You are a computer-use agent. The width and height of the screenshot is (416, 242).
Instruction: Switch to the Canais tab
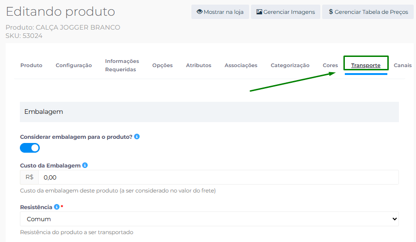402,65
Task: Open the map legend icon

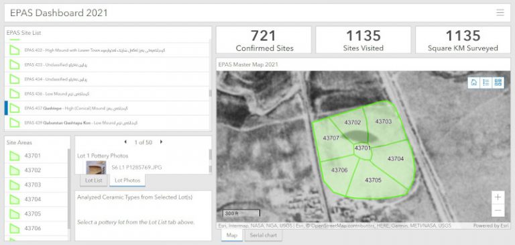Action: (485, 83)
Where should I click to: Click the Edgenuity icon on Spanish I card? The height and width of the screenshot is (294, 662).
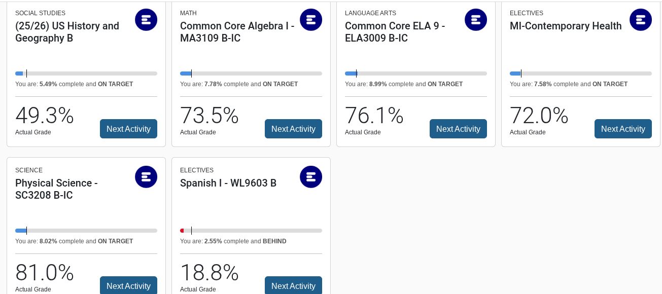(311, 177)
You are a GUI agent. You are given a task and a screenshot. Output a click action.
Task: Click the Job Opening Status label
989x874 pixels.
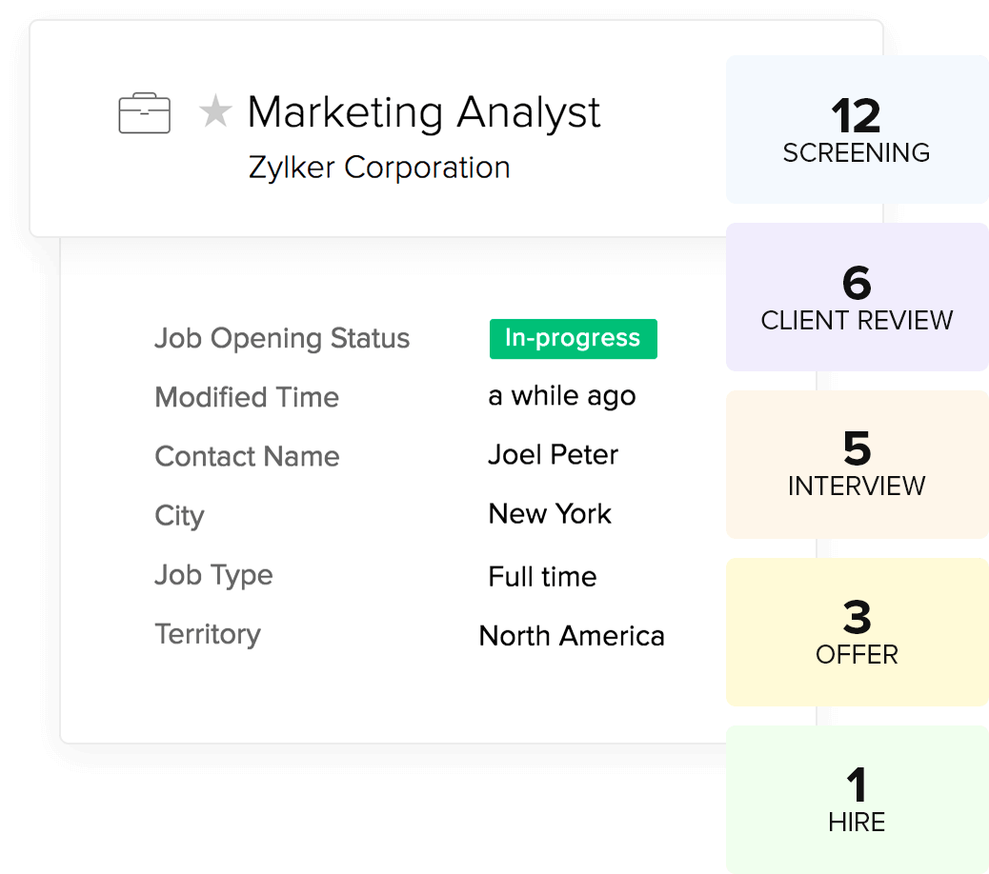282,339
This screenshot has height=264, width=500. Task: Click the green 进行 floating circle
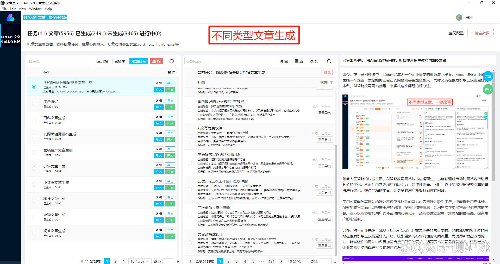point(488,89)
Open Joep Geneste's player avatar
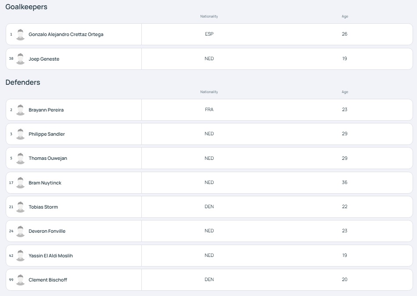This screenshot has height=296, width=417. coord(21,59)
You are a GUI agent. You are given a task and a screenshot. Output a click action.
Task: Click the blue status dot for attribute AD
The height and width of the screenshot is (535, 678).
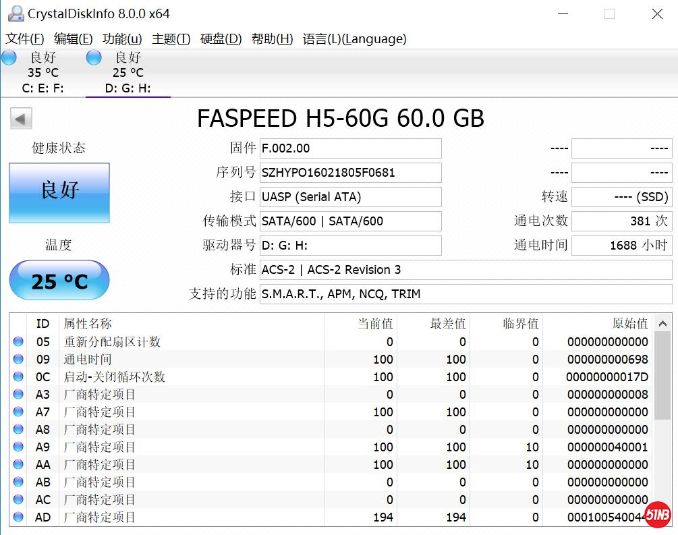[18, 517]
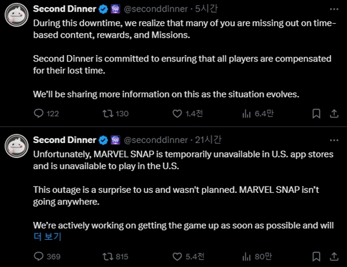View analytics of the first tweet

pyautogui.click(x=246, y=114)
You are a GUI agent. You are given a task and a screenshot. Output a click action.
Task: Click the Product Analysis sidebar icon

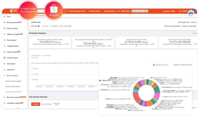[4, 28]
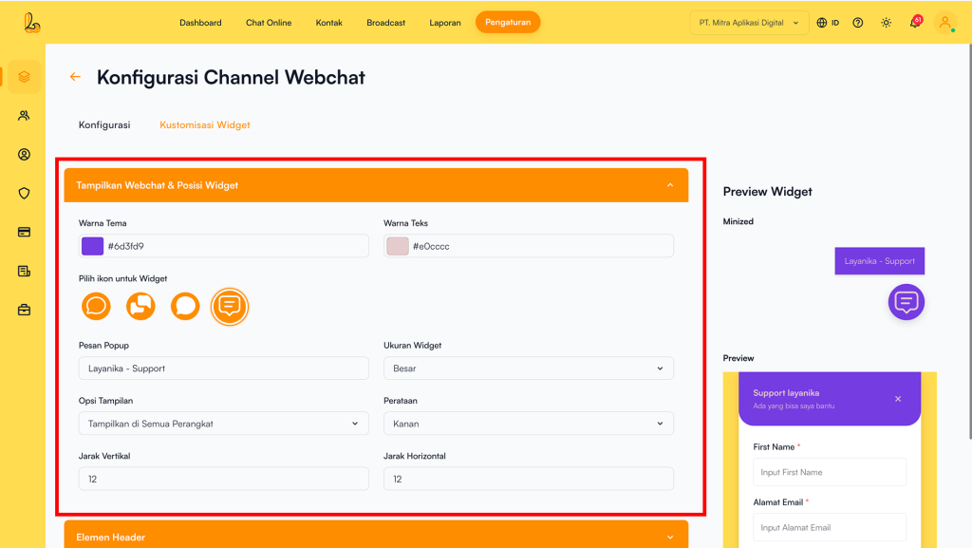This screenshot has height=548, width=972.
Task: Click the Layanika - Support preview button
Action: [x=879, y=261]
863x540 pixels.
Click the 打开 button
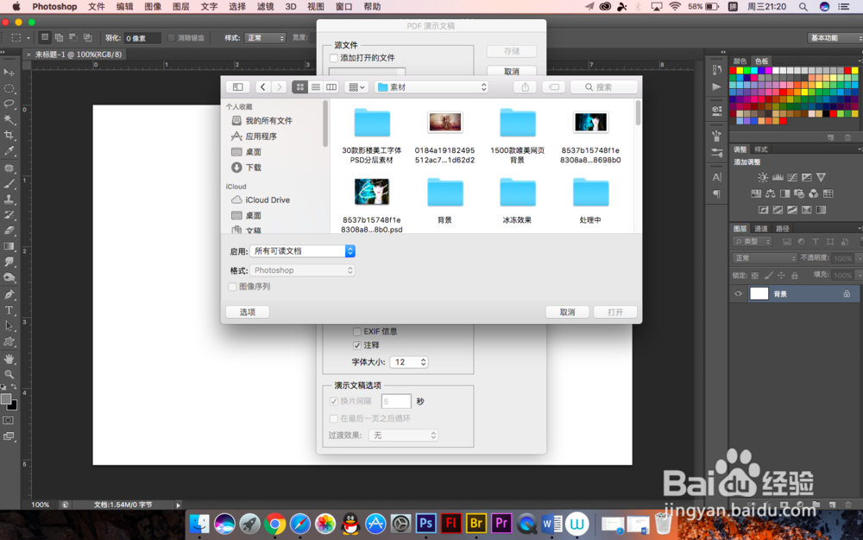point(614,312)
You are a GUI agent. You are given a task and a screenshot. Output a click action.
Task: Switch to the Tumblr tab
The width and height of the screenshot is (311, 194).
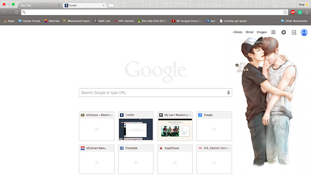click(84, 4)
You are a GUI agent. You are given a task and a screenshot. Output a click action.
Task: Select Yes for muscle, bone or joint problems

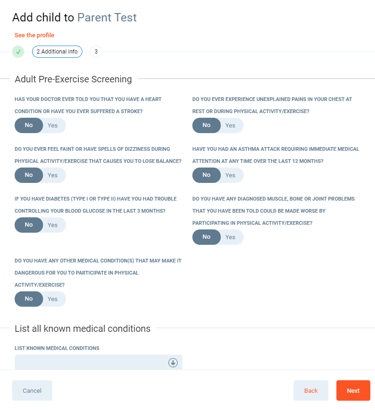coord(230,237)
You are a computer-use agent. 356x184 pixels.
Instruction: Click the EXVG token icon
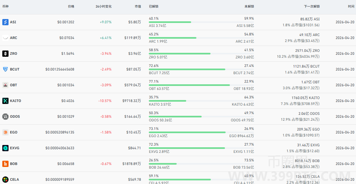point(5,148)

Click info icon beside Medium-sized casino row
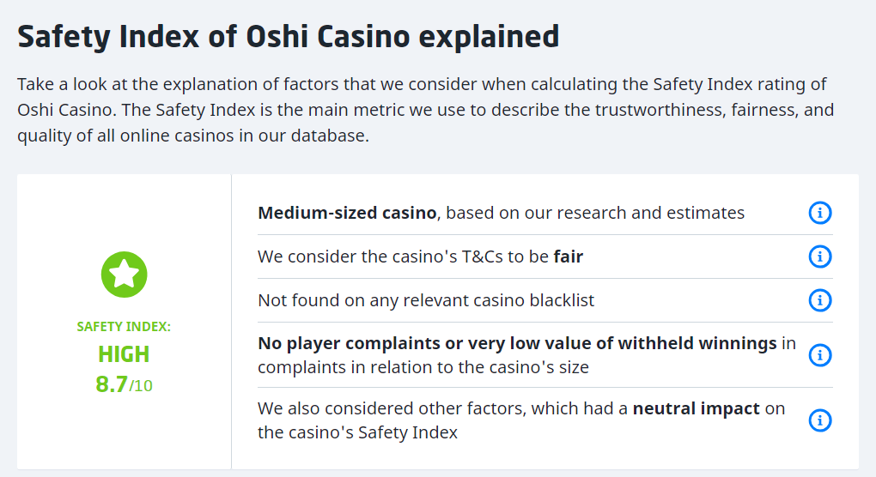click(x=820, y=213)
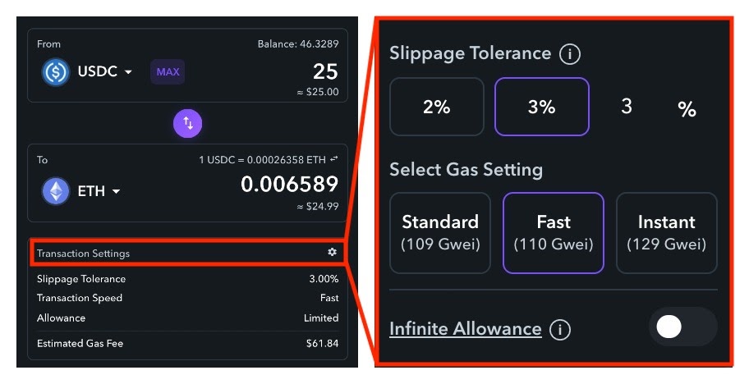Click the USDC coin logo
Viewport: 749px width, 384px height.
point(56,72)
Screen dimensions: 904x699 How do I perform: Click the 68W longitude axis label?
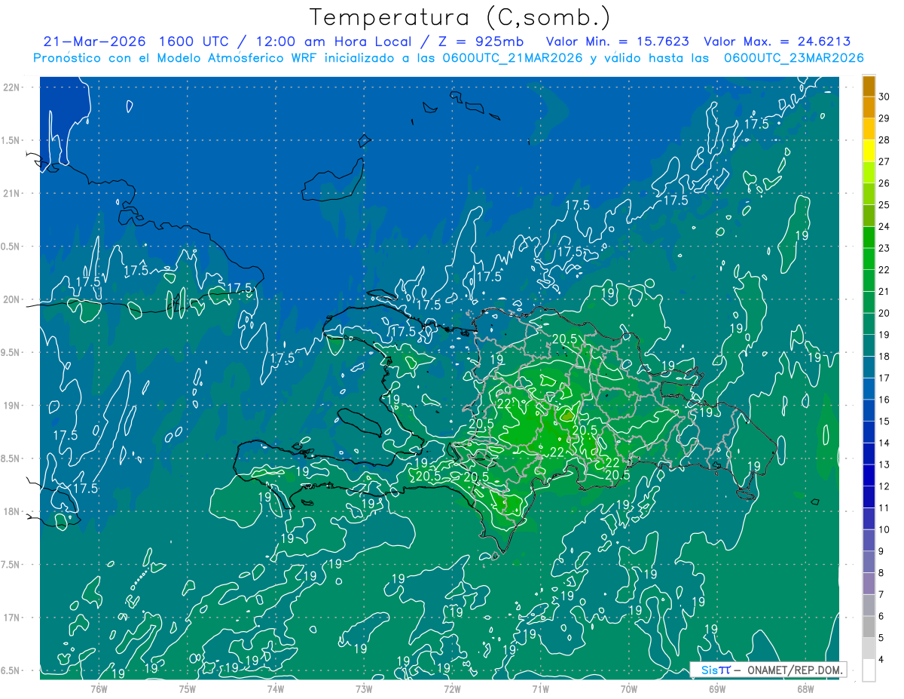click(805, 688)
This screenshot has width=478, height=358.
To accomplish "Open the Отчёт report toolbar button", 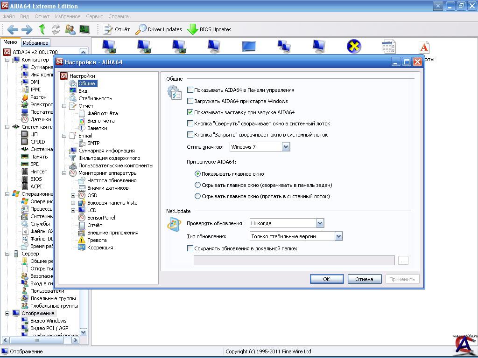I will point(117,29).
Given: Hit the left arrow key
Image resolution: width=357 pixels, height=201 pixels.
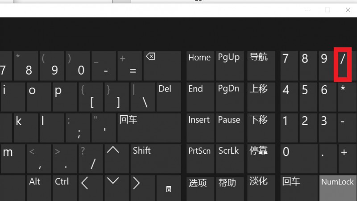Looking at the screenshot, I should 91,188.
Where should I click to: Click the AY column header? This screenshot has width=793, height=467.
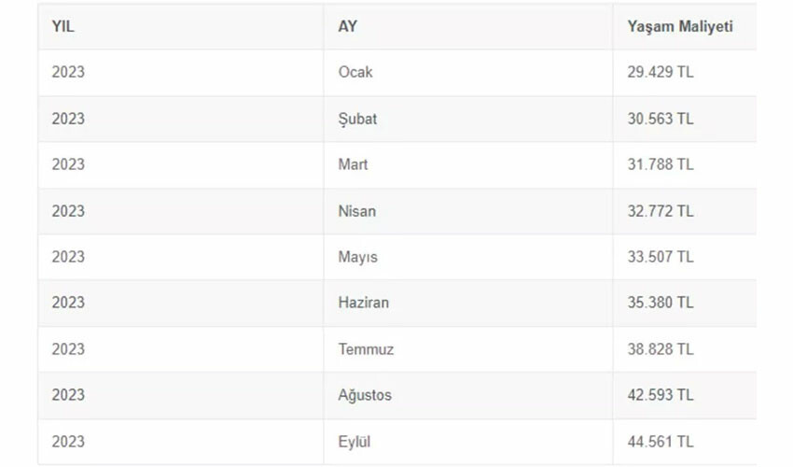click(347, 26)
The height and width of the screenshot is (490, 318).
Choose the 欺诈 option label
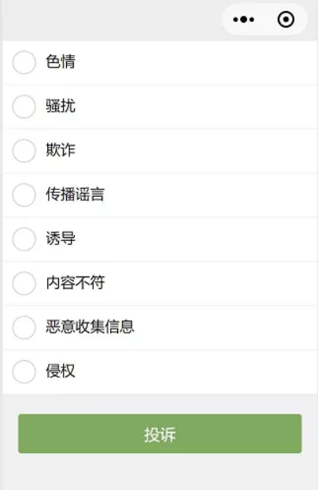coord(61,150)
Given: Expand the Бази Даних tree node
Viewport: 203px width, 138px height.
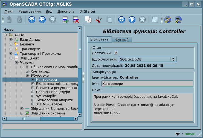Looking at the screenshot, I should click(x=11, y=40).
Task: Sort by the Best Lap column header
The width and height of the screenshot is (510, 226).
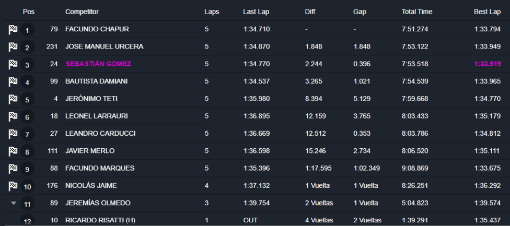Action: pos(488,11)
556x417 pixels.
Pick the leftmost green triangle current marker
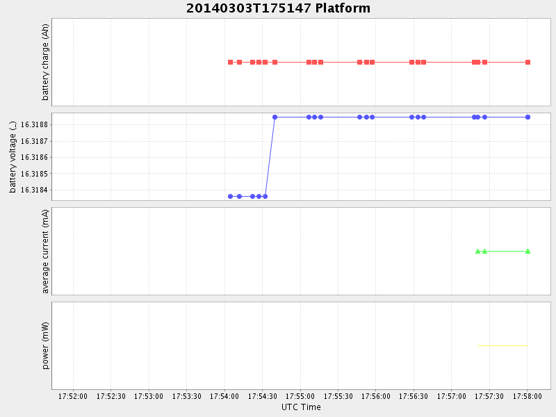tap(477, 251)
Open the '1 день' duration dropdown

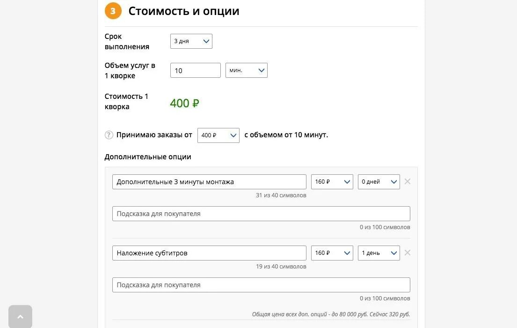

^^^^^^^^

Scan the entries for lines holding the string "computer", then copy every one of them.

■ **Answer to the exercise**:
You are a computer-use agent. The width and height of the screenshot is (416, 242).
You are a computer-use agent. 356x184 pixels.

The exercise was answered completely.